:: Text passage ::

John Carroll Dye (January 31, 1963 – January 10, 2011) was an American film and television actor known for his role as Andrew in the spiritual television drama series Touched by an Angel.

Early life
Dye was born in Amory, Mississippi, one of four sons of Jim and Lynn Dye, a furniture manufacturer and homemaker, respectively, who raised their sons in the Methodist denomination. The family moved to Cleveland, Tennessee, where he attended Cleveland High School, and later to Tupelo, Mississippi. He was introduced to acting by playing the role of Friedrich, the eldest male von Trapp child in a school production of The Sound of Music at Cleveland High School. He graduated from Tupelo High School, where he again played Friedrich von Trapp. Dye found himself bitten by the acting bug. After graduating, he enrolled at Mississippi State University in hopes of becoming a civil rights lawyer. After a year at Mississippi State University, he decided to become an actor, and was advised against it by his great-grandmother. He transferred to Memphis State and majored in theater.

:::
:: The data ::

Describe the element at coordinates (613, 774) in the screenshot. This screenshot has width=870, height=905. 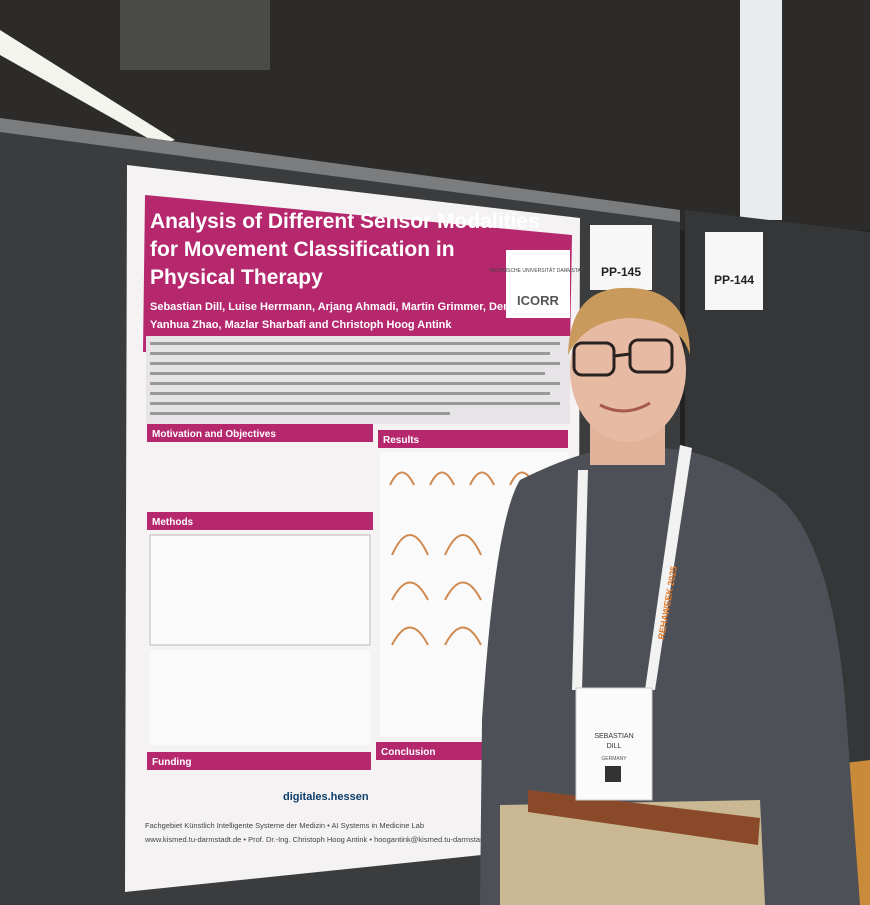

:::
:: The data ::

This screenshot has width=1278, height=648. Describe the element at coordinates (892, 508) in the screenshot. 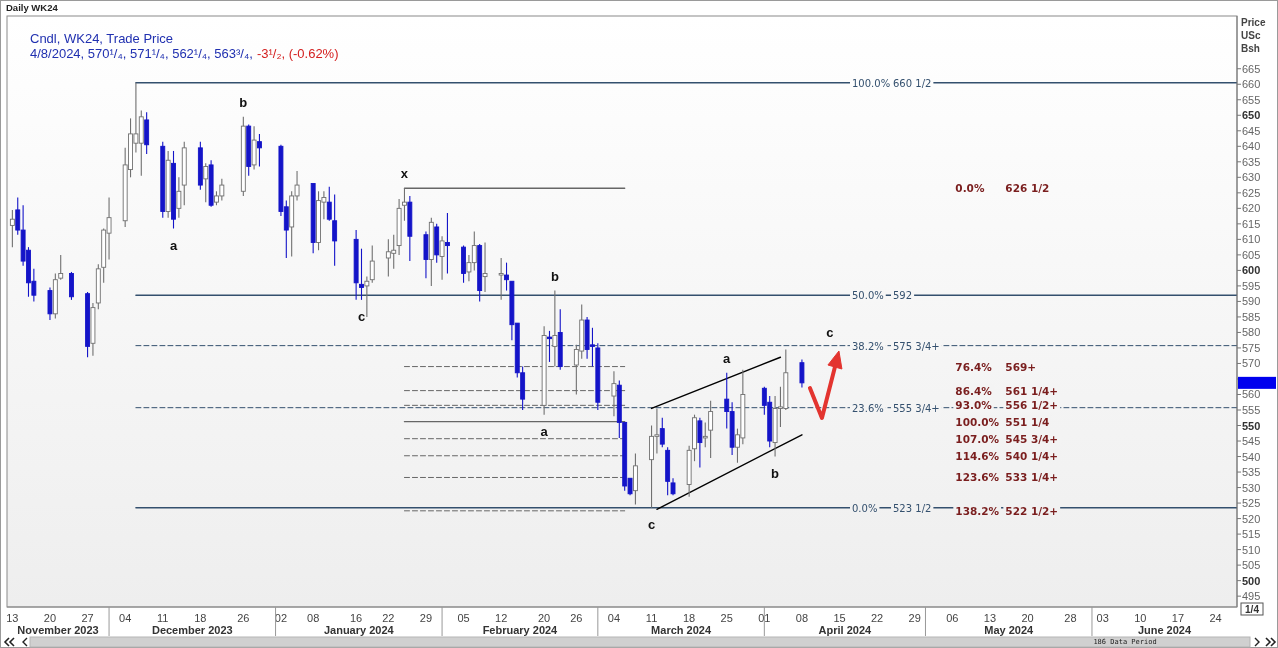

:::
:: The data ::

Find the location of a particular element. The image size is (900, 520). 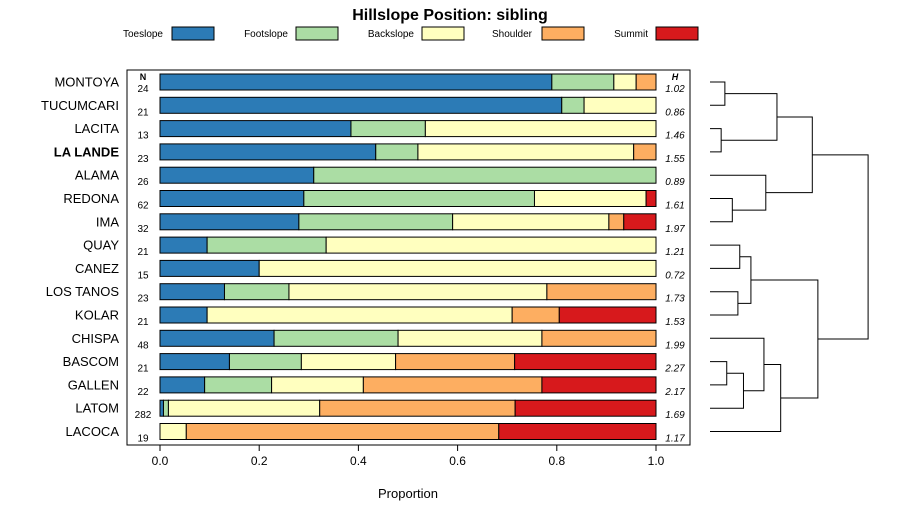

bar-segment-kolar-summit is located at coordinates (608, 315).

:::

→ **Task prompt**: Extend the biography of actor John Carroll Dye at the top of the page, picking up after its last sentence.

→ **Your response**:
Career
In Memphis, Dye discovered that a Judd Nelson film called Making the Grade (1984) was filming in the area. Dye landed his first film role as "Skip." In the 1985 music video for the ZZ Top song "Sleeping Bag", he appeared alongside fellow actors Tracey Walter and Heather Langenkamp. In 1986 he starred alongside actresses Virginia Madsen and Cynthia Gibb in the comedy film Modern Girls. In 1987 Dye got his first leading role, in the film Campus Man, as Todd Barrett. That same year, he re-teamed with Nelson in the television miniseries Billionaire Boys Club. In 1989, he starred alongside actors James Earl Jones and Eric Roberts in the martial-arts drama Best of the Best.

Dye began appearing on television in 1987. He was cast in 1989 as Private Francis "Doc Hoc" Hockenbury for the last season of Tour of Duty. When the series finished, he moved on to short-lived series such as Jack's Place (1992) and Hotel Malibu (1994). In 1996, he appeared as Andrew the "Angel of Death" on Touched by an Angel with Roma Downey & Della Reese. Originally cast as a recurring character, by the third season, he was made a regular cast member as his character quickly became popular. The show ran for nine seasons before ending in April 2003. In 2000, he starred in the television movie Once Upon a Christmas and the following year, he appeared in the sequel Twice Upon a Christmas. Also in 2000, he starred in the documentary, Journey to a Hate Free Millennium.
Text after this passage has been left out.